Websites don’t have to be pretty to be powerful.
There is a lot of talk about user-friendly design and design thinking. Websites need to be optimized, focused on buyer personas (your target audiences), well architected, responsive and set up for the ultimate conversion for visitors. Websites do a lot, and when done correctly, they do a lot for their visitors (and for your business).
Many web design & development firms spend a lot of time on the design. And, most clients love to focus on the home page. Lots of design elements are considered from photos, sliders, headlines, what goes where, colors, etc. A good web development team will first discuss who your audiences are, what’s most important to them, and help you create a site that delivers to them. Think about Amazon: is it beautiful or functional? What other sites do you use every day that are easy to use, functional and not so pretty. Does it impact your use of them or no?
Our web development team just revamped a beautifully designed website. It was modern, had great visuals, calls to action throughout and had that “scrolling” effect on the homepage, as opposed to a slider. The client had it for just over a year and didn’t like it. It didn’t work for them, it didn’t work for their prospects and more importantly, it wasn’t delivering results over their previous website. A perfect example of how a highly designed website doesn’t necessarily deliver.
In our web world here at 834, good design is functional, easy-to-use design. Instead of being glitzy, we create websites by knowing who our audiences are, how they search, what’s important to them and then making it easy for them to take action. That’s where the results come in, whether it’s a call, filled-out form, email, purchase, email list sign-up, coupon download, etc.

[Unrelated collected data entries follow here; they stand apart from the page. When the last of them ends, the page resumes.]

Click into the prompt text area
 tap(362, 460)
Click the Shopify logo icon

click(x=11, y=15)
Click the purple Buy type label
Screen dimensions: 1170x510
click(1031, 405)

Think about what the user wants to do and make it easy.
Websites that deliver results do not have to be exceptionally high-designed works of art. Yes, they need to be clean, easy to navigate and most importantly, functional, but flashiness doesn’t equate to web success.
So, how can you design a website that has just as much brains (if not more) than beauty?
5 Website Design & Planning Tips
- Determine simplest path your customer or prospect could take to get what they need from you.
- Plan content and navigation structure accordingly. Remember, websites are not where content should go to die.
- Deliver information your visitors want and need. Concise, relevant information that answers questions, gives instructions and provides relevant applications to review (just to name a few).
- Keep in clean. In an age where less is more, simple design wins. You don’t need a ton of graphics, movement, videos all over the place or anything – just get them what they need, quickly and easily.
- Think Like a Customer. Have a few key customers kick the tires while a new site is in development. Give them some normal “tasks” like request a quote for information, purchase a product, use the search, and report back on how easy it is to use.
Everyone has a different eye and level of experience when it comes to creating, navigating and using websites. What’s been your experience with websites that are more beautiful than functional, or functional and not so pretty?